步驟3: 遞迴地使用二維求秩演算法分別求出$S_L$與$S_R$中所有點的秩。
步驟4: 根據Y軸值排序所有在$S$中的點,依序由小而大掃描所有點,求出每一個在$S_R$的點$i$前面有多少個$S_L$的點(記為$update_i$),$rank(i) += update_i$,最後回傳$S$中所有點的秩。
題二
An array $A[1\dots n]$ contains all the integers from 0 to n except one integer. It would be easy to determine the missing integer in $O(n)$ time by using an auxiliary array $B[0\dots n]$ to record which numbers appear in A. In this problem, however, we cannot access an entire integer in A with a single operation. The elements of A are represented in binary, and the only operation we can use to access them is “fetch the jth bit of $A[i]$,” which takes constant time. Show that if we use only this operation, we can still determine the missing integer in $O(n)$ time.

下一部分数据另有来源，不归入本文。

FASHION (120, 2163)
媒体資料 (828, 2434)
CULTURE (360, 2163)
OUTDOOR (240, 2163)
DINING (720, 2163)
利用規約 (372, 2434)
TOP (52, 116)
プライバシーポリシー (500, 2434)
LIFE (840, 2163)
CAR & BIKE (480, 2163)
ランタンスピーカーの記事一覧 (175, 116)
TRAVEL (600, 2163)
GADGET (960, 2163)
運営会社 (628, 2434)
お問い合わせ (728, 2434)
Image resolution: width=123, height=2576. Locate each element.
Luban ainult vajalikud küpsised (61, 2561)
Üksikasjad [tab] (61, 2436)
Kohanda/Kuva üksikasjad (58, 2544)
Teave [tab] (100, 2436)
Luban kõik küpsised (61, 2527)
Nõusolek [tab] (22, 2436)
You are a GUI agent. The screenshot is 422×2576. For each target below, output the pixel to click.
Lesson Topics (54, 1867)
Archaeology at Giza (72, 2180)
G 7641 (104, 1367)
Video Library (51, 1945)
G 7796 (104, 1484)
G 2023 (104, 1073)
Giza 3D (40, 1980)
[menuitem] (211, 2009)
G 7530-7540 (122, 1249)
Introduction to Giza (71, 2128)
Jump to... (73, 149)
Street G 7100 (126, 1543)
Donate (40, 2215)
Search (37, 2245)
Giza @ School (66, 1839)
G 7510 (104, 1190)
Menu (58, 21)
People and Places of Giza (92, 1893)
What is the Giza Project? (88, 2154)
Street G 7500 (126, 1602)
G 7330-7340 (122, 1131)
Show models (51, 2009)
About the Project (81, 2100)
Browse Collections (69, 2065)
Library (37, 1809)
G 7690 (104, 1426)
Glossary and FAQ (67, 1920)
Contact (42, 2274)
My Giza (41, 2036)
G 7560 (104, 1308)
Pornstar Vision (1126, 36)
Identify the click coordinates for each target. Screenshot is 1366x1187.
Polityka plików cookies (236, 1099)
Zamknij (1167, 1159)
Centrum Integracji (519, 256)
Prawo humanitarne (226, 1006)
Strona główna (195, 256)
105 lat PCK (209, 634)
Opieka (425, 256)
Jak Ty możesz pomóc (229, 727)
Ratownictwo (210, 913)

利用 Most significant bit (MSB) 進行二分搜尋
- 一個非負整數$n$,我們需要使用$\lceil log(n+1)\rceil$個bits來表示他
- 這裡將 LSB 編號為 1,MSB編號為$\lceil log(n+1)\rceil$
- 如果我們有一串連續的整數$0\sim n$,則會有 $2^{(\lceil log(n+1)\rceil -1)}$個數字小於$2^{(\lceil log(n+1)\rceil -1)}$
- 重點: 在確認缺少的數字是在A或B堆時,其實我們也是在1 bit 1bit拼出缺少的整數,例如:
如果我們有0,1,2,4,則我們執行會得到缺少的數在A、B、B,也就是$011_{2}=3_{10}$。 - 複雜度:$T(n) \leq T(2 ^ { \lceil{log(n+1)}\rceil − 1} − 1) + cn$
- 以$\lceil log(n+1)\rceil$,即MSB,是否為0作標準將數字分為A(0),B(1)兩堆,
- 判斷A堆的大小是否為$2^{(\lceil log(n+1)\rceil -1)}$,如果不是,跳到步驟4
- 表示缺少的數字應該出現在B堆,讓B為新的搜尋範圍,回到第一步
- 表示缺少的數字應該出現在A堆,讓A為新的搜尋範圍,回到第一步
題三
Assume there are n supposedly identical VLSI chips that are capable of testing each other. There is a test jig that can accommodate two chips at a time. When the jig is loaded, each chip tests the other and reports whether it is good or bad. A good chip always reports accurately whether the other chip is good or bad, but the answer of a bad chip cannot be trusted. Show that the good chips can be identified with $O(n)$ pairwise tests, assuming that more than $\frac{n}{2}$ of the chips are good.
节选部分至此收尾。